BloodyStealer obrał sobie za cel graczy. Trojan kradnie konta w grach online
Chociaż ostatnio najpopularniejszymi trojanami wydają się być te bankowe, także gracze mogą natknąć się w sieci na rozmaite zagrożenia. Najnowszym przykładem jest szkodliwe oprogramowanie BloodyStealer, które hakerzy wykorzystują do przejmowania kont na popularnych platformach.
Zgodnie z doniesieniami firmy Kaspersky, BloodyStealer służy do kradzieży profili graczy na takich serwisach jak Steam, Epic Games Store czy EA Origin. Sprzedawany w darknecie trojan został wyposażony w funkcje pozwalające mu na skuteczne ukrywanie się na komputerach nieświadomych zagrożenia graczy.
Sposób działania
Kaspersky przekazał, że BloodyStealer zwrócił na siebie uwagę ich specjalistów ze względu na wykorzystywanie kilku metod służących skomplikowaniu analizy oraz inżynierii wstecznej, łącznie z użyciem kompresji oraz technik zapobiegających debugowaniu. Co więcej, szkodliwe oprogramowanie można stosunkowo łatwo zakupić w sieci i dodatkowo skonfigurować je pod swoje oczekiwania. Z tego powodu stało się ono na tyle popularne globalnie, że dotychczas wykryto ataki z jego pomocą nie tylko w Europie, ale i w Ameryce Łacińskiej oraz rejonie Azji i Pacyfiku.
BloodyStealer nie został stworzony wyłącznie z myślą o przejmowaniu kont graczy. Jednak jego zdolności do wydobywania haseł przeglądarek, plików cookie oraz informacji dot. środowiska wraz z dodatkowymi opcjami przechwytywania informacji z gier online sprawiły, że stał się bardzo popularny wśród oszustów.
Hasła w niskich cenach
Informacje pozyskiwane przez BloodyStealer umożliwiają oszustom szybkie odzyskanie kosztów poniesionych na szkodliwe oprogramowanie. Badanie firmy Kaspersky wyraźnie wskazuje, że w darknecie istnieje ogromne zapotrzebowanie na przedmioty oraz konta w grach. To zaś sprawia, że loginy do gier wraz z hasłami do najpopularniejszych platform można kupić już za około 55 zł za tysiąc kont w sprzedaży hurtowej. Jeżeli zaś ktoś jest zainteresowany pojedynczą transakcją to musi nastawić się na zapłacenie od 1 do 30 procent wartości konta w sprzedaży detalicznej.
Sam trojan jest za to sprzedawany za około 40 zł w przypadku zdecydowania się na miesięczną subskrypcję. Możliwe jest także wykupienie dożywotniej "licencji" na BloodyStealera, ta zaś wymaga zapłacenia około 150 złotych. Widać więc wyraźnie, że dla oszustów jest to gra warta świeczki.
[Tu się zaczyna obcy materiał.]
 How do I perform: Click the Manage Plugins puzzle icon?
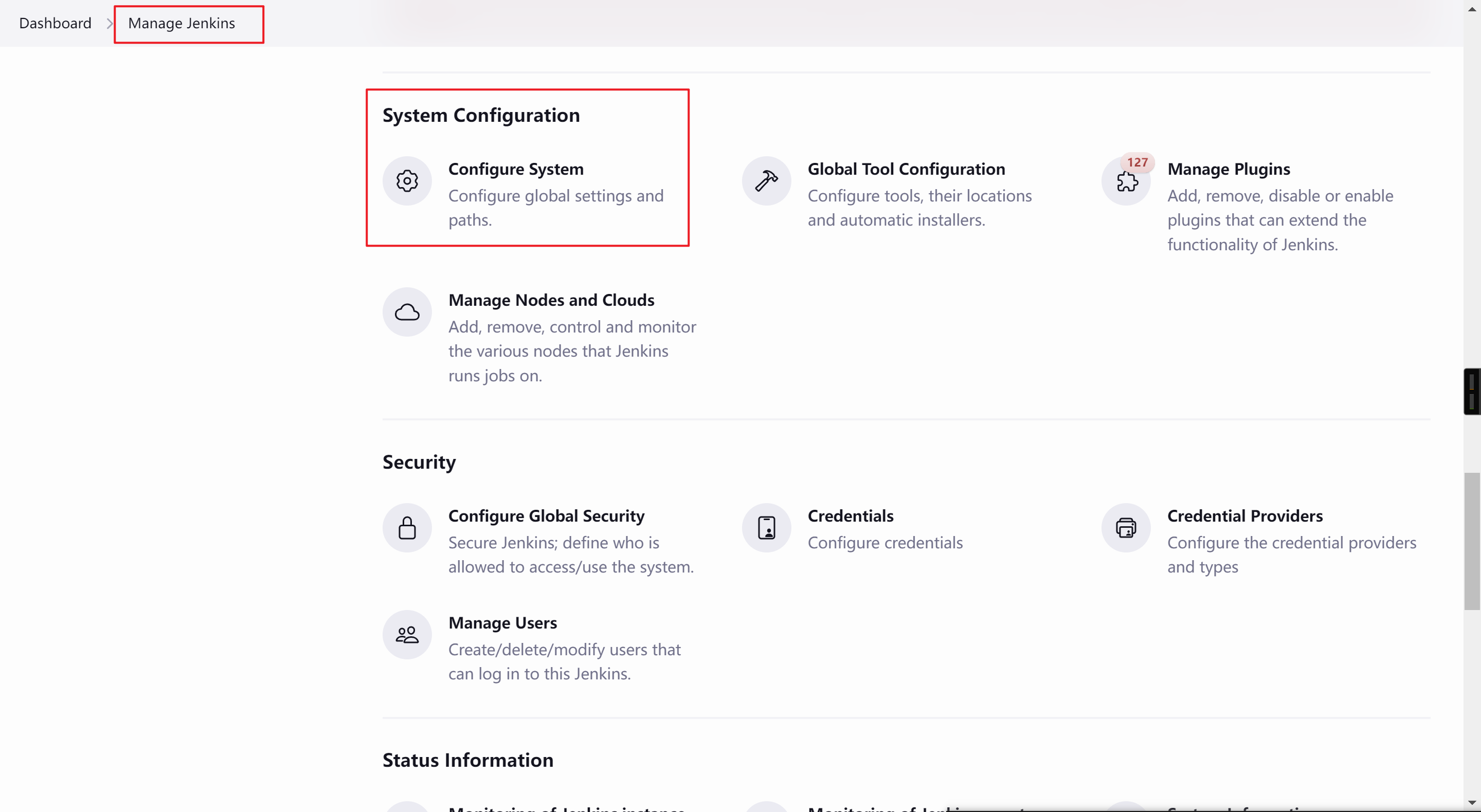1126,182
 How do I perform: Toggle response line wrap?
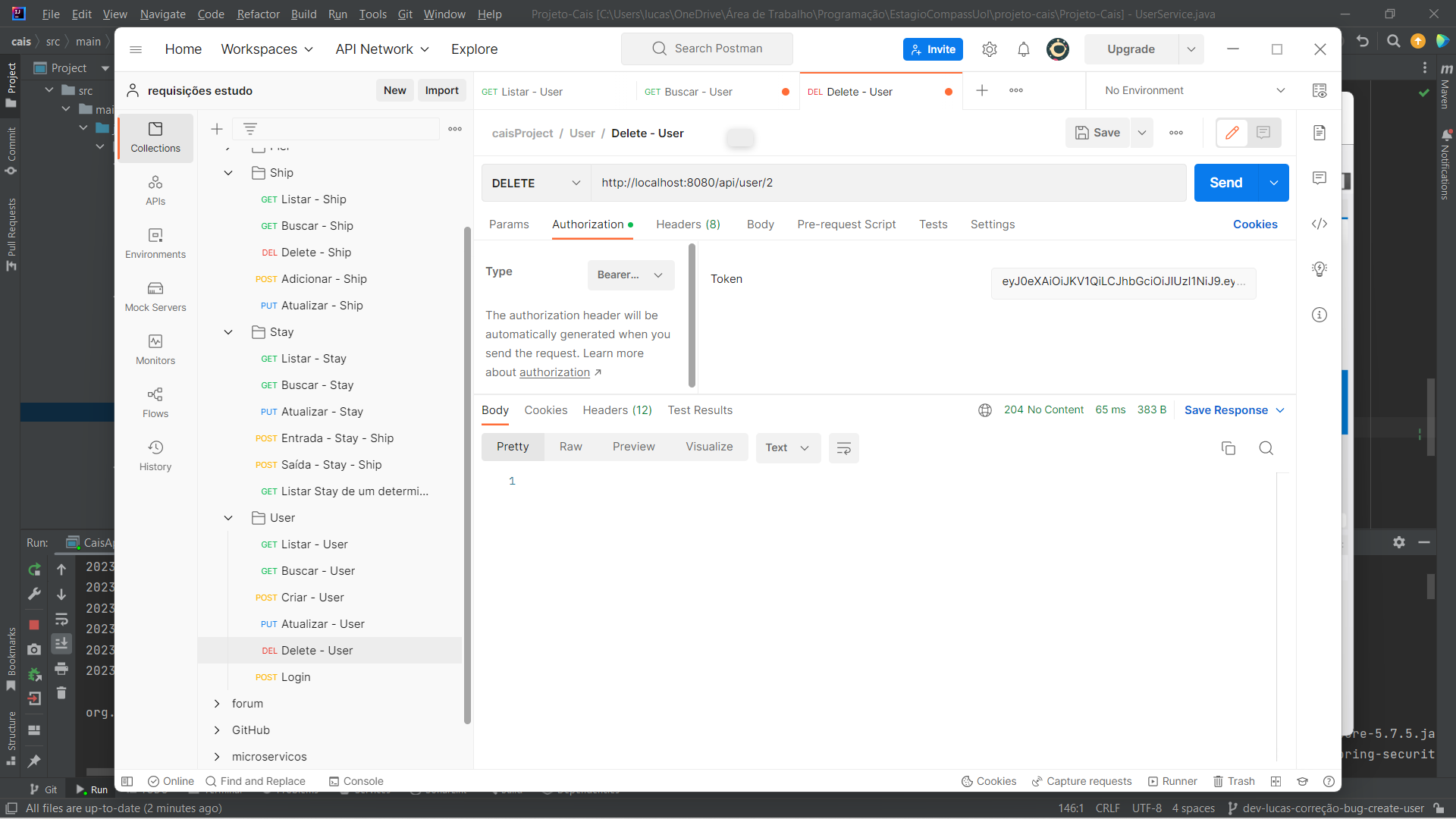pos(843,448)
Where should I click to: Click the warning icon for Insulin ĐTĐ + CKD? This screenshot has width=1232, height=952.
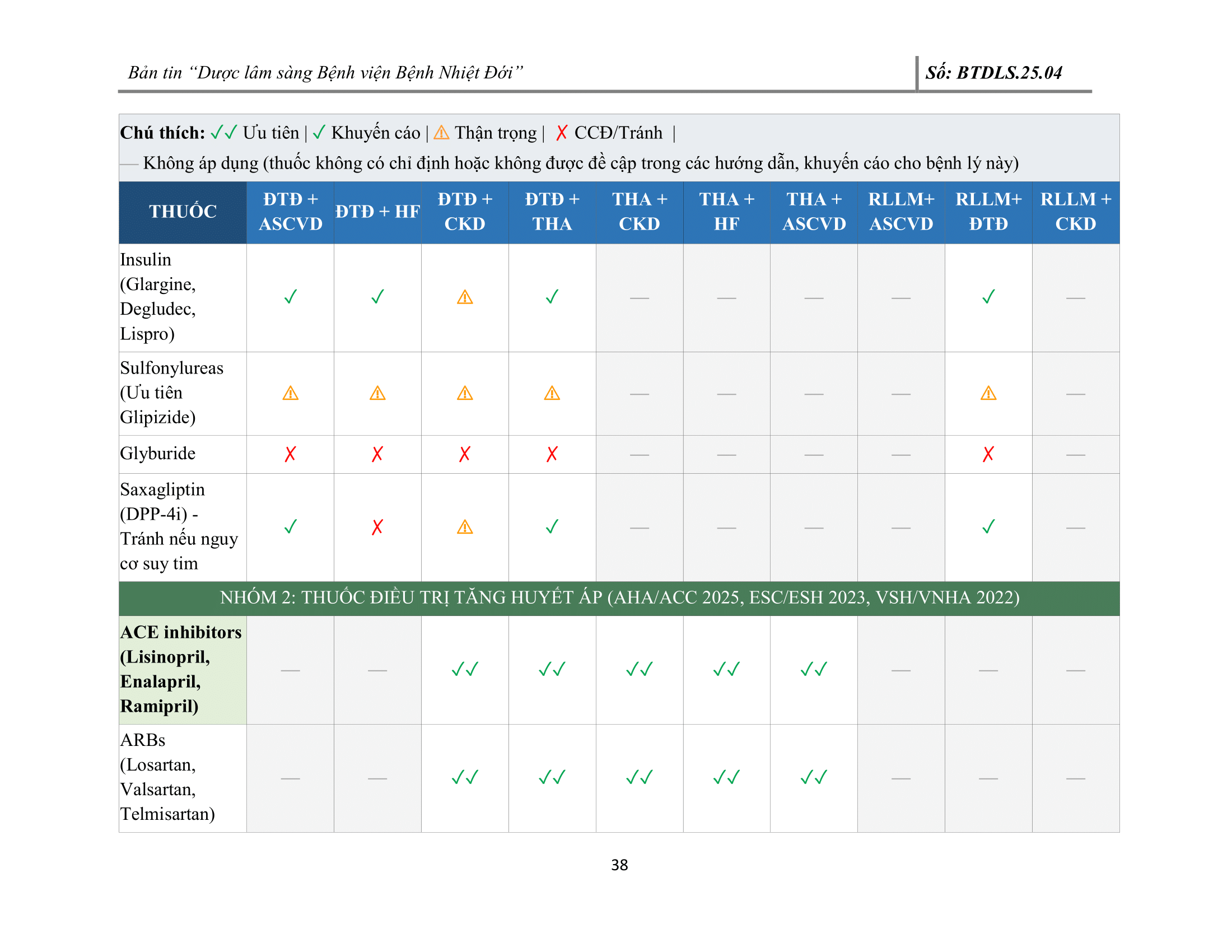pos(464,297)
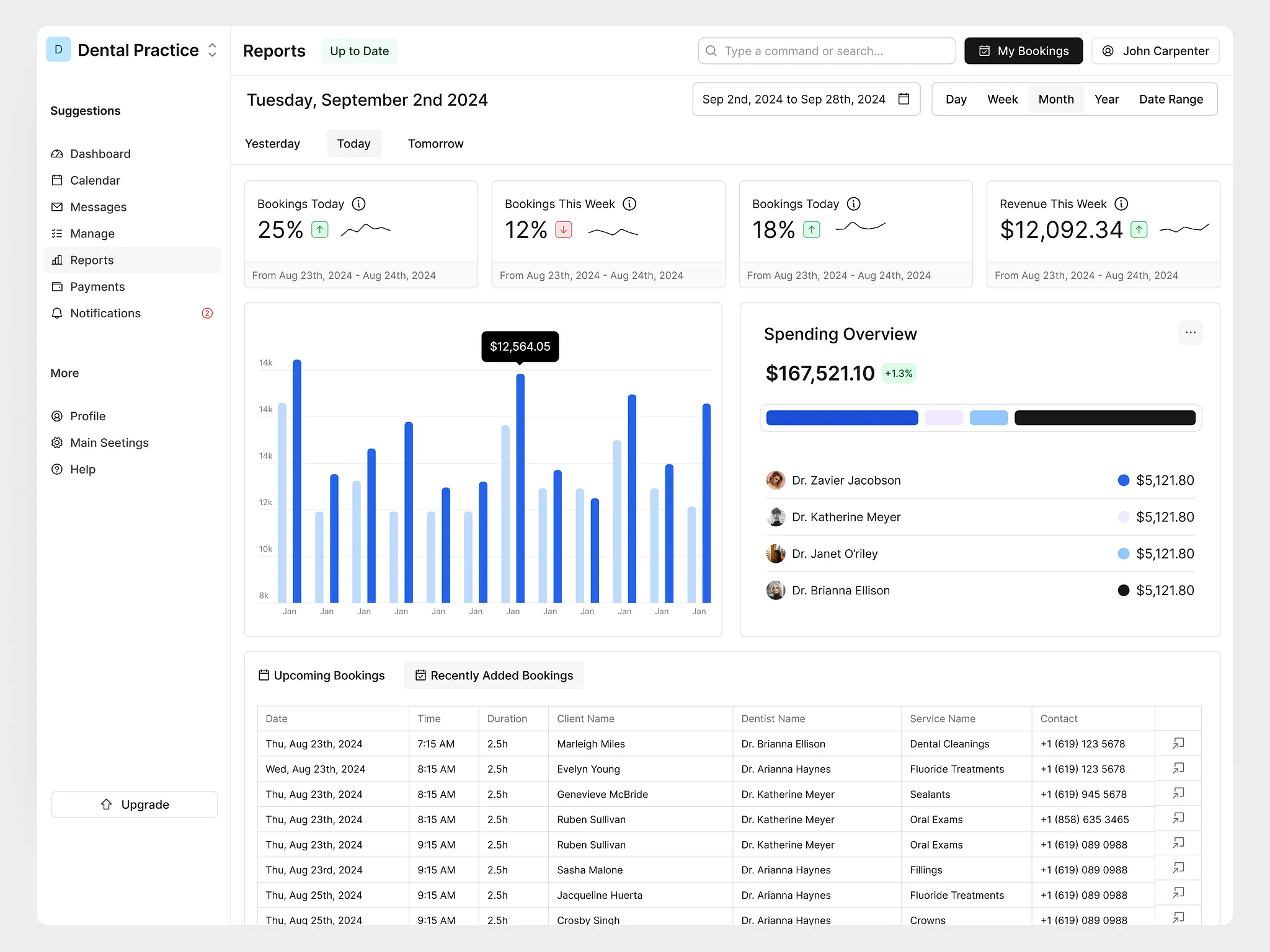Switch to Upcoming Bookings tab

[x=321, y=676]
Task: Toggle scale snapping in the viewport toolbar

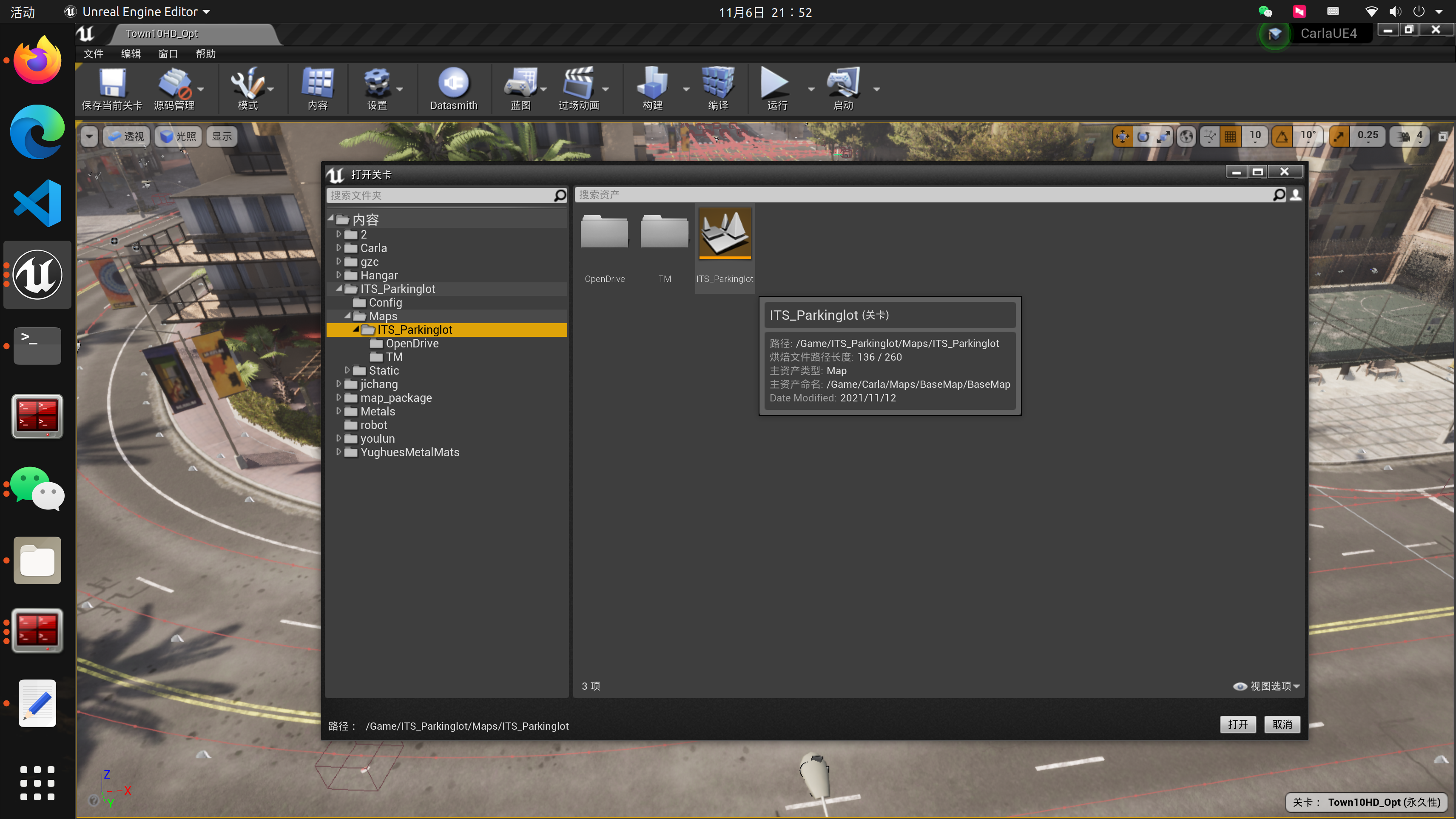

Mając to na uwadze, eksperci zalecają wszystkim graczom chronienie swoich kont za pomocą uwierzytelnienia dwuskładnikowego. Należy także uważać na wszelkie odnośniki do stron zewnętrznych, które często są rozsyłane na czatach wybranych gier. Jeżeli zaś strona wymaga od nas podania danych logowania to pamiętajmy, że mogła zostać spreparowana przez oszustów tak, aby udawać oficjalną witrynę konkretnego tytułu.